Interestingly, most genes were significantly affected in the early stages of treatment. ScSPL8, ScSPL10, ScSPL15, and ScSPL21 genes demonstrated similar expression patterns. Different tissues showed a tendency to be up-regulated over time to generate stress responses. However, some genes showed different expression patterns at transcriptional levels under different treatments. Most genes exhibited the highest expression in roots under heat stress treatment and the highest expression in leaves under cold stress treatment. Notably, ScSPL8, ScSPL9, and ScSPL18 showed similar expression patterns under heat and cold stresses and were highly expressed in roots in response to stress (Figure. 8) (*p < 0.05).
Furthermore, the expression levels of ScSPL genes under ABA, IAA, and GA3 were examined then. Genes exhibited significant expression changes under different treatments (Fig. 9).

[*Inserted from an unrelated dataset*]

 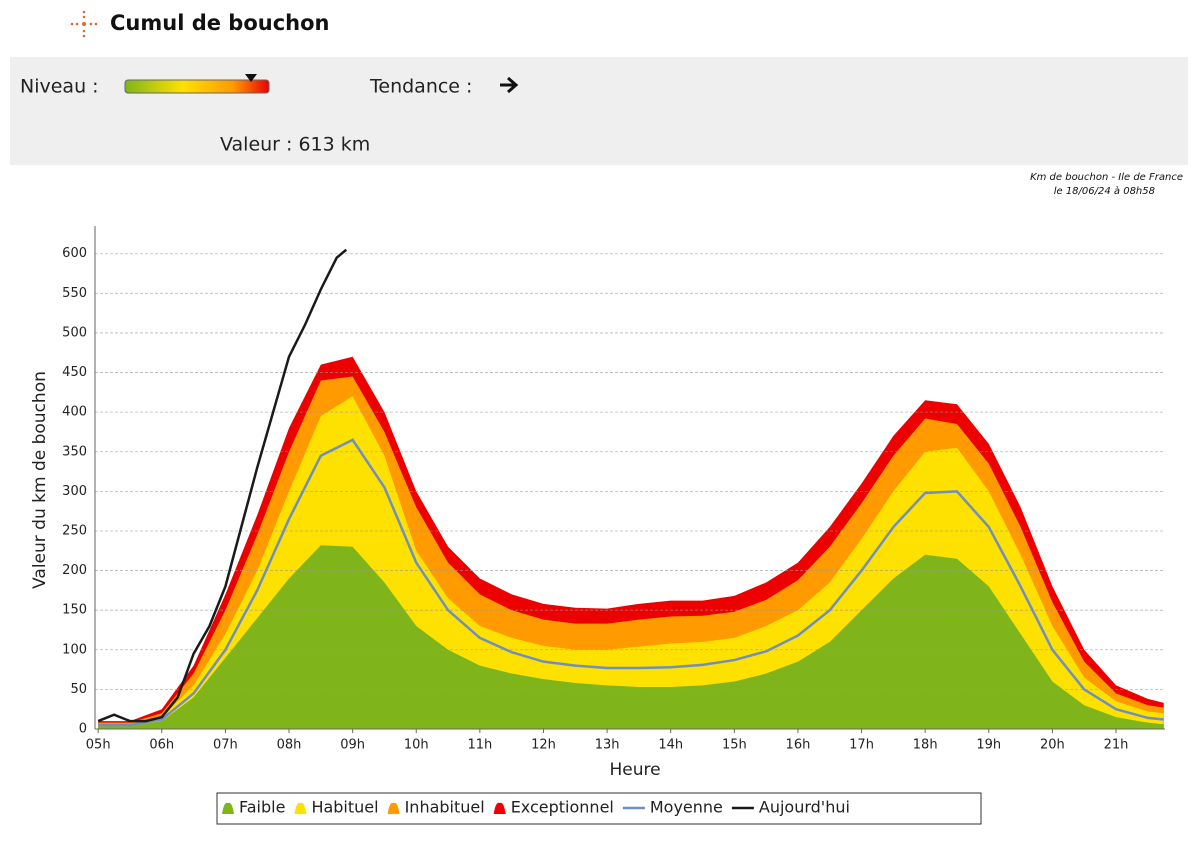 I want to click on y-tick-label: 100, so click(x=74, y=650).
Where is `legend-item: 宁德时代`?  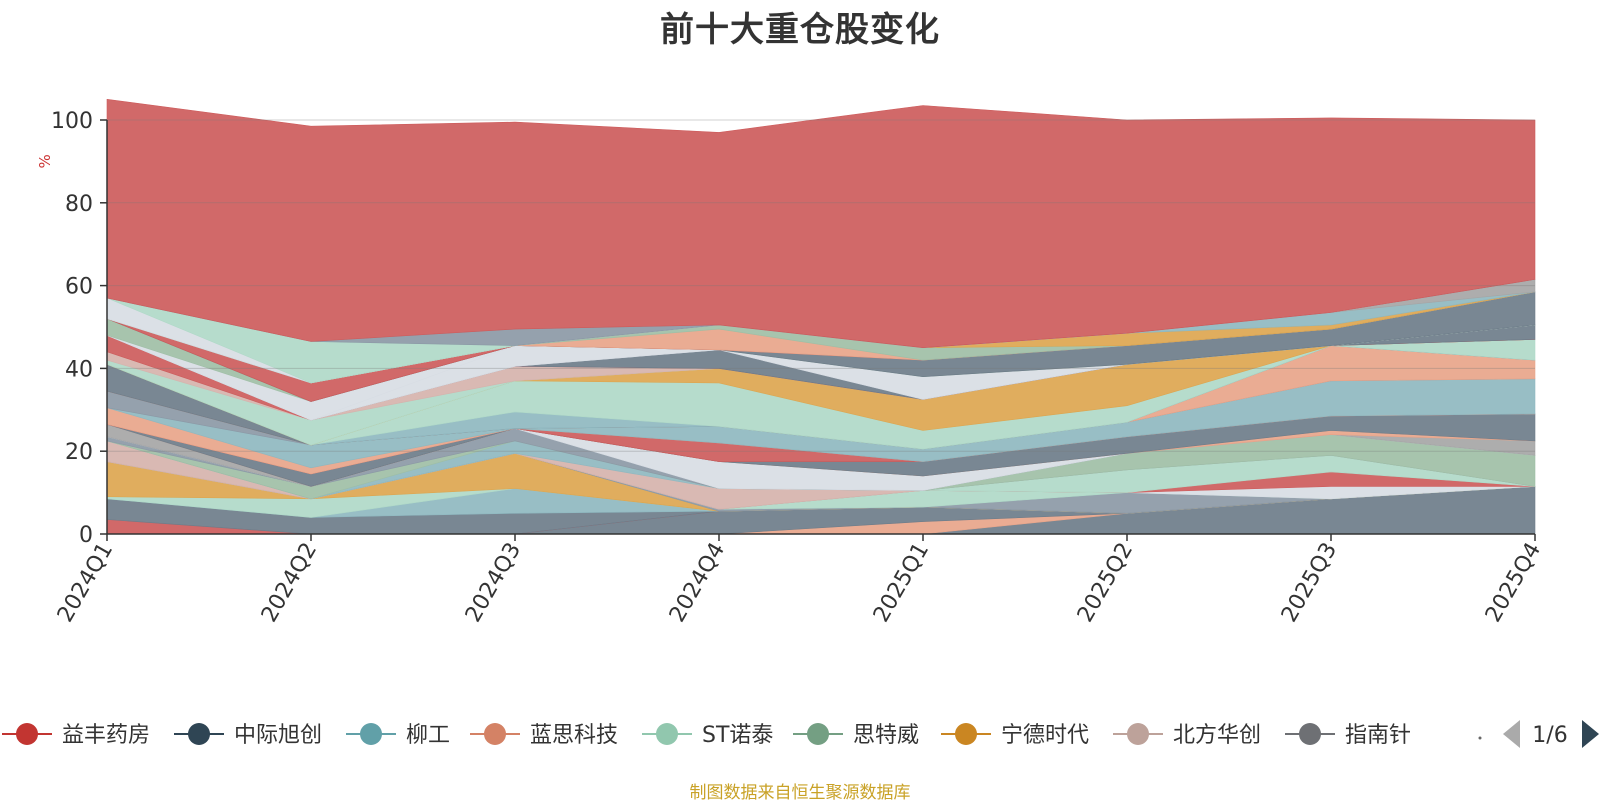
legend-item: 宁德时代 is located at coordinates (1015, 736).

All genes except ScSPL16 responded to hormones, but each gene had different expression patterns under different treatments. ScSPL2 and ScSPL5 had the highest expression level under GA3 treatment. ScSPL11 and ScSPL14 had the highest expression level under IAA treatment, while only ScSPL5 had the highest expression level under ABA treatment (Figure. 9) (*p < 0.05). Notably, ScSPL1 was highly expressed in all tissues under hormone and abiotic stress treatments, and therefore should be considered as a potential candidate gene for further study.